Silicon boride oxide

Administrative data

Key value for chemical safety assessment

Genetic toxicity in vitro

Description of key information

Ames test: negative in vitro mammalian chromosome aberration test: negative

Link to relevant study records

Reference

Endpoint:

in vitro gene mutation study in bacteria

Remarks:

Type of genotoxicity: gene mutation

Type of information:

experimental study

Adequacy of study:

key study

Study period:

March 2012

Reliability:

1 (reliable without restriction)

Rationale for reliability incl. deficiencies:

other: Guideline and GLP conformant study

Qualifier:

according to guideline

Guideline:

OECD Guideline 471 (Bacterial Reverse Mutation Assay)

Qualifier:

according to guideline

Guideline:

EU Method B.13/14 (Mutagenicity - Reverse Mutation Test Using Bacteria)

Qualifier:

according to guideline

Guideline:

EPA OPPTS 870.5100 - Bacterial Reverse Mutation Test (August 1998)

GLP compliance:

yes (incl. QA statement)

Type of assay:

bacterial reverse mutation assay

Target gene:

Salmonelle typhimurium: histidine
Escherichia coli WP2 uvrA: tryptophan

Species / strain / cell type:

S. typhimurium TA 1535, TA 1537, TA 98 and TA 100

Species / strain / cell type:

E. coli WP2 uvr A

Metabolic activation:

with and without

Metabolic activation system:

S9 fraction of phenobarbital/b-naphtoflavone-treated rats

Test concentrations with justification for top dose:

Standard plate test and preincubation test: 33, 100, 333, 1000, 2875, and 5750 μg/plate

Vehicle / solvent:

- Vehicle(s)/solvent(s) used: DMSO
- Justification for choice of solvent/vehicle: Due to the limited solubility of the test substance in ultrapure water, DMSO was used as vehicle, which had been demonstrated to be suitable in bacterial reverse mutation tests and for which historical control data are available

Untreated negative controls:

yes

Remarks:

sterility control

Negative solvent / vehicle controls:

yes

True negative controls:

no

Positive controls:

yes

Positive control substance:

4-nitroquinoline-N-oxide

9-aminoacridine

other: 2-aminoanthracene (2-AA), N-methyl-N'-nitro-N-nitrosoguanidine (MNNG), 4-nitro-o-phenylenediamine (NOPD)

Species / strain:

S. typhimurium TA 1535, TA 1537, TA 98 and TA 100

Metabolic activation:

with and without

Genotoxicity:

negative

Cytotoxicity / choice of top concentrations:

cytotoxicity

Remarks:

A bacteriotoxic effect was observed in the standard plate test depending on the strain and test conditions from about 2 875 μg/plate onward depending on the bacterial strain.

Vehicle controls validity:

valid

Untreated negative controls validity:

valid

Positive controls validity:

valid

Species / strain:

E. coli WP2 uvr A

Metabolic activation:

with and without

Genotoxicity:

negative

Cytotoxicity / choice of top concentrations:

cytotoxicity

Remarks:

A bacteriotoxic effect was observed in the standard plate test depending on the strain and test conditions from about 2 875 μg/plate onward.

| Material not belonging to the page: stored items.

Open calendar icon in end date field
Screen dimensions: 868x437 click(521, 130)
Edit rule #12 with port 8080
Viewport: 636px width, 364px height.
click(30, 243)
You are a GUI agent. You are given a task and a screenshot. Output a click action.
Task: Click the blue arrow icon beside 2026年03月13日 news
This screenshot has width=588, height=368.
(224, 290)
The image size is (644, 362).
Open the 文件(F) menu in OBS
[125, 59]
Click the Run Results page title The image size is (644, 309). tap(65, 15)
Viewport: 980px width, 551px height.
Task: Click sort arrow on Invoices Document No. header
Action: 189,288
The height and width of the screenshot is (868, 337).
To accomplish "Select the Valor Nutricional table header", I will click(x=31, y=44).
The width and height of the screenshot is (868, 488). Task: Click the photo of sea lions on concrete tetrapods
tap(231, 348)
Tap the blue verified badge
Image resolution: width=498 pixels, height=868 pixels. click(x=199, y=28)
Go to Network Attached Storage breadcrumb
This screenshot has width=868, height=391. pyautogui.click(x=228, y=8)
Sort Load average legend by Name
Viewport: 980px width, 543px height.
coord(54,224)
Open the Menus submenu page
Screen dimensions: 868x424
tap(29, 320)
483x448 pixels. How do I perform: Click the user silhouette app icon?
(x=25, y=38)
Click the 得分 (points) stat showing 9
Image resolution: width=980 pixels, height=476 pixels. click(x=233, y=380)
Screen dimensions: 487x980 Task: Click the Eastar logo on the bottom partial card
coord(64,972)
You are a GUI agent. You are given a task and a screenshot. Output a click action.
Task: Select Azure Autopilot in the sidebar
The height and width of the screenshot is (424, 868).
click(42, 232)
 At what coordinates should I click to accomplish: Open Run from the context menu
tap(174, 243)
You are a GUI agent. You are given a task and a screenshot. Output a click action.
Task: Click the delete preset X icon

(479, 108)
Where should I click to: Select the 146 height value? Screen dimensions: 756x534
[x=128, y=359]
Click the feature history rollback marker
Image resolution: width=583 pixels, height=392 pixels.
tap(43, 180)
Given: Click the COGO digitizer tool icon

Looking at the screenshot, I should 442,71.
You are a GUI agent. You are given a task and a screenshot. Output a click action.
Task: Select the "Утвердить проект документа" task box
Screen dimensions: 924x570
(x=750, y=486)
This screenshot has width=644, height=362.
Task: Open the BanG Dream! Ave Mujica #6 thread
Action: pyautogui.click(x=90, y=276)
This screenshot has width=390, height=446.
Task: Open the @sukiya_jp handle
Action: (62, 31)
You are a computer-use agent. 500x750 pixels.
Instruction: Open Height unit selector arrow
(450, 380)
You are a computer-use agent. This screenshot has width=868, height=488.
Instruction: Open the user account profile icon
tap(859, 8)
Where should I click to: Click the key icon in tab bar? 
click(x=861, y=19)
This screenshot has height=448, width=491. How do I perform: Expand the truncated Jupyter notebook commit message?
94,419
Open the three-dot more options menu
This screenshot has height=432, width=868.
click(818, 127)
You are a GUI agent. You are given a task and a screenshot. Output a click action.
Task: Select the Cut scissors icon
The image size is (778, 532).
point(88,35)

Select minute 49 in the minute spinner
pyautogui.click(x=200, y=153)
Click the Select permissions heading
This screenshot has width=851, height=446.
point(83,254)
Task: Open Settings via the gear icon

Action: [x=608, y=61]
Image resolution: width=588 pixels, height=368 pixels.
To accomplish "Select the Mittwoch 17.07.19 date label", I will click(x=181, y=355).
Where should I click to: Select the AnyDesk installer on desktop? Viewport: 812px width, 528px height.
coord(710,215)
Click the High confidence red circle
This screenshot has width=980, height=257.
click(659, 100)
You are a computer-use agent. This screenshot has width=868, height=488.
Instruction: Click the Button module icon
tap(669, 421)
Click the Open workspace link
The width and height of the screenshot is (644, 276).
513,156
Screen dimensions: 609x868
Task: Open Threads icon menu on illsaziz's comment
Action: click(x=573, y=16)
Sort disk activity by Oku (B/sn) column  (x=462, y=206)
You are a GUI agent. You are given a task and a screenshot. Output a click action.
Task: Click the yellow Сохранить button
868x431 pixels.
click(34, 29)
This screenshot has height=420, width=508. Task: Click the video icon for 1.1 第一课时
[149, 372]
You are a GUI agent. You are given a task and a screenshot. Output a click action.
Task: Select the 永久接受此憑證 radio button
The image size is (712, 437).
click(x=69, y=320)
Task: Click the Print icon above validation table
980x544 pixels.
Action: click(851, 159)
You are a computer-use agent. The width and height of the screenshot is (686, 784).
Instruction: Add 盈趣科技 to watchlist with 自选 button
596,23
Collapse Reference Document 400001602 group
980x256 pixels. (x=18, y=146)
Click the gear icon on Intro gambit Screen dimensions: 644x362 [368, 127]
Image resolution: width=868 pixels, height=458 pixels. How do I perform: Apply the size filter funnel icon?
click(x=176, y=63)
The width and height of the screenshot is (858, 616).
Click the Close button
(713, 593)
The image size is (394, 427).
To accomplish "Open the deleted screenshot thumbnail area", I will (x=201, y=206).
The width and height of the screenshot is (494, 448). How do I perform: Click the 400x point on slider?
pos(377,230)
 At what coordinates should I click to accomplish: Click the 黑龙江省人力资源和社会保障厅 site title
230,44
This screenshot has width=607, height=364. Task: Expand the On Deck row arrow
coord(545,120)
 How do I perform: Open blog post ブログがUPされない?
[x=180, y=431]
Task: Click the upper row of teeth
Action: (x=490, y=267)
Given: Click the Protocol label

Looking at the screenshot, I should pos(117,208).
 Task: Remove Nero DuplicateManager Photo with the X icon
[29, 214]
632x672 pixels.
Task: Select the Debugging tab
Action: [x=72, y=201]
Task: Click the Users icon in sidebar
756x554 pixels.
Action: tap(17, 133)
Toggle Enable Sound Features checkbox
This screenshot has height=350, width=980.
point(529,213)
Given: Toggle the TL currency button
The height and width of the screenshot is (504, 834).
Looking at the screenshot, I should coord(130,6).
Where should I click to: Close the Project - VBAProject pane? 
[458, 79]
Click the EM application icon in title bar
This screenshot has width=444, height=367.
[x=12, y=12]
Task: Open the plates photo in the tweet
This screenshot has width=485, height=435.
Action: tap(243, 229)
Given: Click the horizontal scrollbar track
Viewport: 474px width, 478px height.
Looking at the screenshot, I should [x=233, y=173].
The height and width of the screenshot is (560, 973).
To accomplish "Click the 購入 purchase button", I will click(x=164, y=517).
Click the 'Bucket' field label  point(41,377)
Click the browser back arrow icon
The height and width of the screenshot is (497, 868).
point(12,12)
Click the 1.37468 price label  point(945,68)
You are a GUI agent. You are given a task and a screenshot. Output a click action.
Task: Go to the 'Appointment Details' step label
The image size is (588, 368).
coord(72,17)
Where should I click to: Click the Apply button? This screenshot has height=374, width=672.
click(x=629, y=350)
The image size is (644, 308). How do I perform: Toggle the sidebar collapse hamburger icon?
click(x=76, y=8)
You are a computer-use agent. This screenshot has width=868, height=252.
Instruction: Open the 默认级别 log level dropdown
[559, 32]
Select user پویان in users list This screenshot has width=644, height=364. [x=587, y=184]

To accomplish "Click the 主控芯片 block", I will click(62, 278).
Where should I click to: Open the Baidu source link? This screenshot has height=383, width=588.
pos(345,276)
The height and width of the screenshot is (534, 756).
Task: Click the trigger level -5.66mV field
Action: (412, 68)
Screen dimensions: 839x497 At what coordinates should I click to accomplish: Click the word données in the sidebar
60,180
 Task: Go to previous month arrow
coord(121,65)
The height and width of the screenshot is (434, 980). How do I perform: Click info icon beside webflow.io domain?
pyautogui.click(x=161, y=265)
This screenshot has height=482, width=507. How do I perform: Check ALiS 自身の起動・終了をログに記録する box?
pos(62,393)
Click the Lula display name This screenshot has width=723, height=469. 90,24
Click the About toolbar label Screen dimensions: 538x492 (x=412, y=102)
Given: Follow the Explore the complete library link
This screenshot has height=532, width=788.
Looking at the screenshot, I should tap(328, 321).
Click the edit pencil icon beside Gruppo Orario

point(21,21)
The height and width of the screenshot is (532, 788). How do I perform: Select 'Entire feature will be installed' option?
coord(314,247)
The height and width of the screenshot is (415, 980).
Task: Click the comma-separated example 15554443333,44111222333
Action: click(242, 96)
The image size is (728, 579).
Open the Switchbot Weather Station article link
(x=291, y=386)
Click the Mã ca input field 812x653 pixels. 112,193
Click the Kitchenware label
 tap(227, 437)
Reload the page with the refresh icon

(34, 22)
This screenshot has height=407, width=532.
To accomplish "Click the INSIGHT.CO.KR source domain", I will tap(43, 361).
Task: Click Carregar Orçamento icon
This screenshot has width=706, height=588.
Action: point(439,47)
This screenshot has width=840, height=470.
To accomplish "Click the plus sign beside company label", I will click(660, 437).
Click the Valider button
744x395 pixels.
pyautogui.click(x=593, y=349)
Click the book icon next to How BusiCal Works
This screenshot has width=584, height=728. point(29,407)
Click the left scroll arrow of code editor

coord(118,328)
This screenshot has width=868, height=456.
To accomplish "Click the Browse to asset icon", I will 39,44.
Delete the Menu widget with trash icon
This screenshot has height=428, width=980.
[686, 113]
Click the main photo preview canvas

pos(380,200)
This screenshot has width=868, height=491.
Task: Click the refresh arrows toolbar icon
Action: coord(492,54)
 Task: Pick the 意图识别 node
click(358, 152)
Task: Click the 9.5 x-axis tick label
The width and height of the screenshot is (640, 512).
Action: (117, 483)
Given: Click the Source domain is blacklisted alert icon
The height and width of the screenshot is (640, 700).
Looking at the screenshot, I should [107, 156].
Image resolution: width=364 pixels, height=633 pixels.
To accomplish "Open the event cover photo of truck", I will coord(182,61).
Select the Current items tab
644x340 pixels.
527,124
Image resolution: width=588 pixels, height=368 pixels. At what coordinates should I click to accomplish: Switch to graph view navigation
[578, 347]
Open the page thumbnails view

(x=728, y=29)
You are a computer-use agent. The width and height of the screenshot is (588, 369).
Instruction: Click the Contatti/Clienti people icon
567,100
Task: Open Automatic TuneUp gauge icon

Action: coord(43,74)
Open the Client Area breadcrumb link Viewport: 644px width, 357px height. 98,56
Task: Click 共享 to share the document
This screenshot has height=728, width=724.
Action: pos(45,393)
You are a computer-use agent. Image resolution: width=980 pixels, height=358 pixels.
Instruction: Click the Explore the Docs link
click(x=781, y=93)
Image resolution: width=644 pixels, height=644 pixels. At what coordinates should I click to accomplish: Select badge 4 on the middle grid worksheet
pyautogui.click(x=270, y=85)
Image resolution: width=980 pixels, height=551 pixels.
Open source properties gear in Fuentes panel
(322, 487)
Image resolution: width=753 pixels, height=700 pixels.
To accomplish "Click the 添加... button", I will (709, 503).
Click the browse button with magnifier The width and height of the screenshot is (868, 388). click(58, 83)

Vehicle controls validity:

valid

Untreated negative controls validity:

valid

Positive controls validity:

valid

Additional information on results:

Test substance precipitation was found from about 1 000 μg/plate onward with and without S9 mix.
No relevant increase in numbers of his+ or trp+ revertants were observed in either bacterial strain with or without metabolic activation.

Remarks on result:

other: all strains/cell types tested

Remarks:

Migrated from field 'Test system'.

Conclusions:

Interpretation of results (migrated information):
negative

Endpoint conclusion

Endpoint conclusion:

no adverse effect observed (negative)

Additional information

Additional information from genetic toxicity in vitro:

In the Ames test, a relevant increase in the number of his+ or trp+ revertants was not observed in the standard plate test or in the preincubation test either without S9 mix or after the addition of a metabolizing system. The test substance was cytotoxic at doses >2000 ug/ml.

In an in vitro mammalian chromosome aberration test on V79 cells with and without metabolic activation, no biologically relevant increase in the frequencies of polyploid cells was found after treatment with the test item as compared to the controls.

Justification for selection of genetic toxicity endpoint
Guideline and GLP conformant study

Justification for classification or non-classification

Considering the data available, silicon boride oxide does not fulfill the criteria for classification layed out in Regulation EC 1272/2008 (CLP). Therefore, non-classification is warranted.